Required work:
a: In the brake pedal vibration thread, why does the reply recommend cross drilled rotors for the original poster? Answer in one to three sentences.
b: Can you extend the brake pedal vibration thread, picking up right after its final sentence?

═══ Page ═══

# Brake Pedal Vibrating



## scoobydoo55 (May 21, 2006)

my brake pedal seems to vibrate a little wehn i try to slown down sometimes
what could the problem be , i was thinking i may need to have the rotors replaced
the car has been sitting for over a year before i started driving it


----------



## Darktide (Jul 29, 2004)

vibration while braking is mostly due to rotors. if its a slight vibration I'd just forget about it. my altima does the same thing. Wait until you feel it grab and then let go and repeat that while you are braking softly. that means they are pretty bad and should either be turned (bad idea) or replaced (given the price of new ones, its just as cheap and a much much better idea). Where you live down in the Bahamas I would suggest cross drilled rotors as they deal with heat and water quite well... I will probably be ordering a full set of cross drilled rotors for my altima shortly. I'm still working on what type of pads I want all around.

═══ Stored data ═══

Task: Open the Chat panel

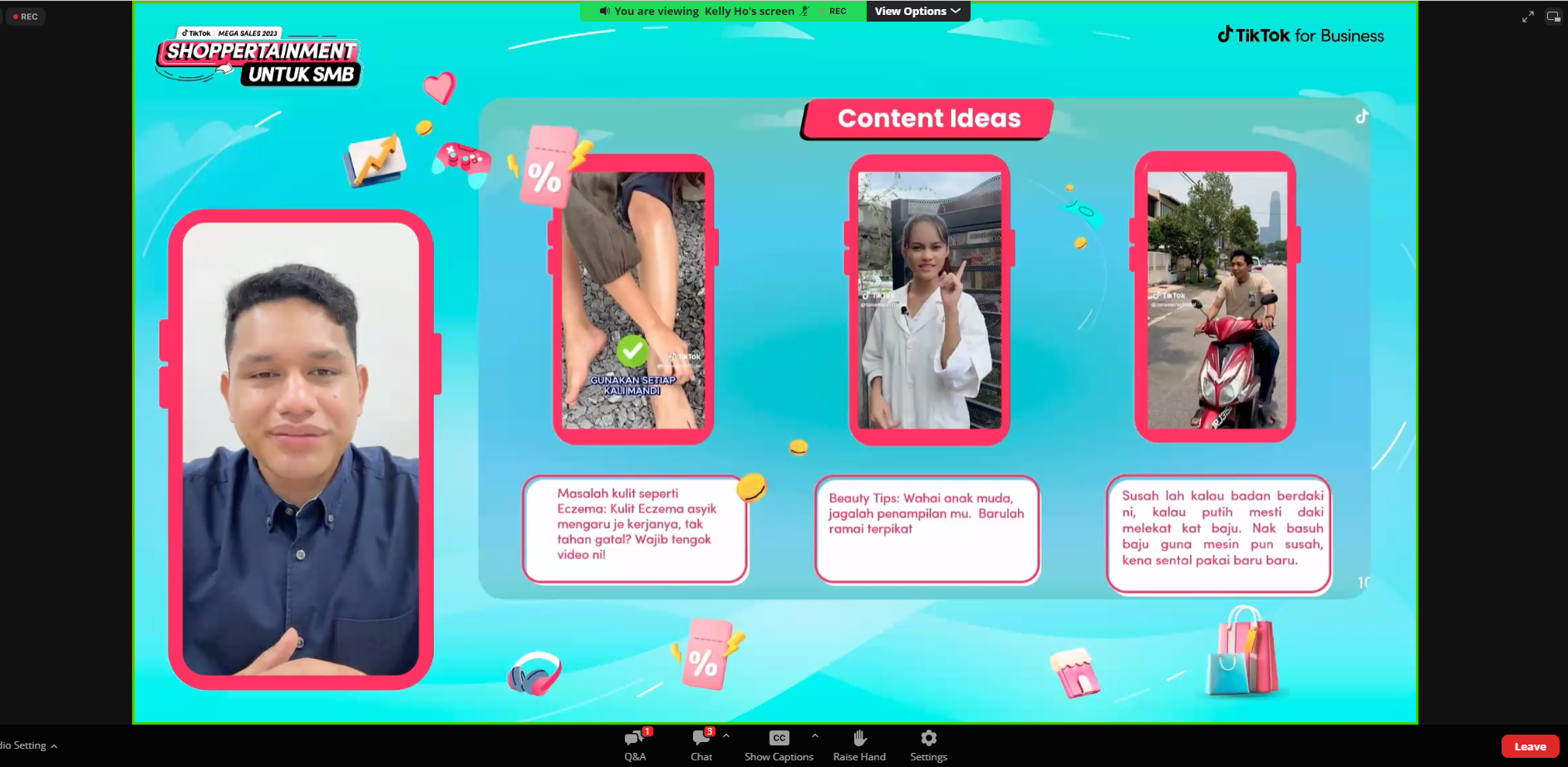Action: pos(701,744)
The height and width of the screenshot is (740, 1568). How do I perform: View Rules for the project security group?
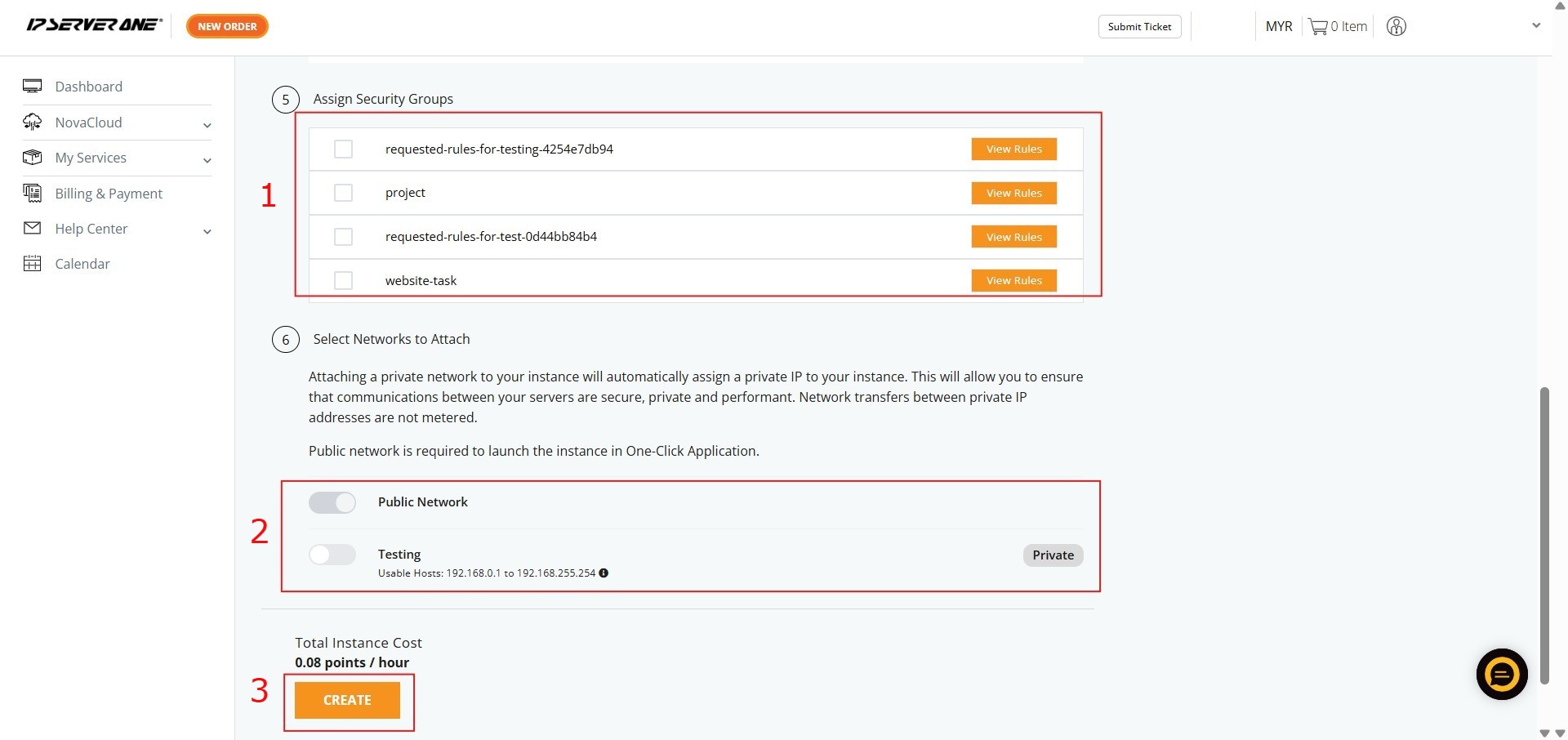point(1013,193)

═══

Task-by-task answers:
a: The reply recommends them because the poster lives in the Bahamas, and cross drilled rotors deal with heat and water quite well.

b:
Darktide


----------



## scoobydoo55 (May 21, 2006)

thanx, i will take pads off today and get a good look at em and then call around for prices of new rotors


----------



## Darktide (Jul 29, 2004)

definately check the prices for your rotors online. I know that shipping to the bahamas will kill ya but really you'll probably save a boat load of money.

Darktide


----------



## tremer88 (Aug 18, 2006)

yeah, the stock brakes seem to be underkill. at about 100 thou im going to get slotted and/or drilled rotors and some good pads.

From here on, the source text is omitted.